La torbida acqua del Neretva è stagnante da mesi, il fiume di Mostar fa uno strano effetto mentre aspetti il cadavere del tuo nemico, il pozzo color smeraldo tracima nelle viottole scoscese della città. Scriveva Lev Tolstoj:
Gli uomini sono come i fiumi: l’acqua è in tutti uguale e ovunque la stessa, ma ogni fiume è ora stretto, ora rapido, ora ampio, ora tranquillo, ora limpido, ora freddo, ora torbido, ora tiepido.
Il derby
983 metri è la distanza che separa Anfield e Goodison Park, i due stadi di Liverpool che contribuiscono a ornare il gioco del pallone di un’aurea mistica. Un ambiente vernacolare, metafora del solipsismo dei sassoni, incatenati al giaciglio della Regina Madre. Agape per la palla in cuoio, l’iconografia manichea tra i Reds e i Toffees è espressione di un dissidio fraterno, prossemica di un sentimento intimo e viscerale come reliquia del movimento vorticista britannico. I calorosi hooligans si fanno sentire, le stentoree urla della Kop accolgono gli anfitrioni alla soglia dell’Inferno.
Ancora più a nord, assieme al secessionismo, l’unica cosa per cui gli scozzesi si battono è il calcio. Una fissazione che ha costretto gli enti comunali a destinare una stessa via a due club distinti: Tannadice Street congiunge il Dens Park del Dundee FC e il Tannadice Park del Dundee United FC. Non basti questo a incuriosire i turisti, a dividere gli impianti è una palestra di arrampicata su roccia e, nonostante il chiasso della partita, si scopre che le recensioni sono effettivamente molto positive. Il margine si assottiglia ulteriormente, sono appena 300 i metri che separano l’Estadio Libertadores de América dell’Independiente dal Juan Domingo Perón del Racing Club de Avellaneda.
L’incredibile vicinanza tra gli stadi di Independiente e Racing
Il calcio a Mostar
Nulla, però, divide una città come un rivo: la torbida acqua del canale serve da argine, una difesa contro piene ed esondazioni. Mostar è conosciuta per la sua segregazione etnico-culturale, frattura ideologica segnata dallo Stari Most, il ponte vecchio della città. Le torri sulle due sponde del fiume custodiscono i resti di una stirpe bellicosa. Costruito nel 1566 dall’architetto Mimar Hayruddin, era un dono del filantropo e sultano Solimano il Magnifico. Sebbene il viadotto sia sopravvissuto a entrambe le guerre mondiali, non avrebbe, tuttavia, resistito al conflitto armato in Bosnia-Erzegovina.

**Estratto dati**.
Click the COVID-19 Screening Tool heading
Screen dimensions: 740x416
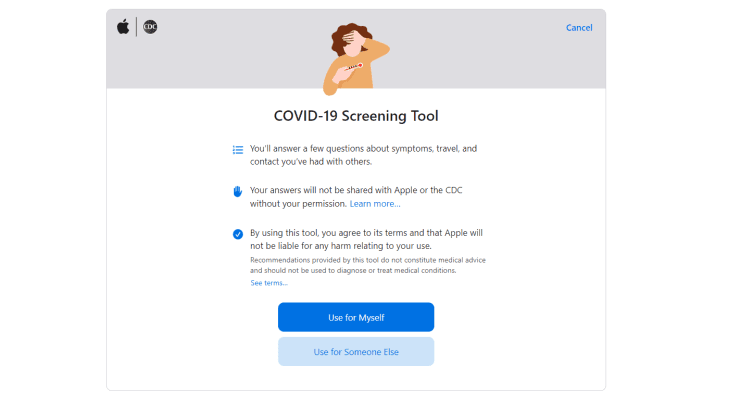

**Completa quanto segue**.
A) Traduci in inglese questa frase del testo di lettura: "Mostar è conosciuta per la sua segregazione etnico-culturale, frattura ideologica segnata dallo Stari Most, il ponte vecchio della città."
B) Secondo il testo di lettura, quanti metri separano Anfield e Goodison Park?

**Risposte scritte**.
A) Mostar is known for its ethnic and cultural segregation, an ideological rift marked by the Stari Most, the city's old bridge.

B) Li separano 983 metri.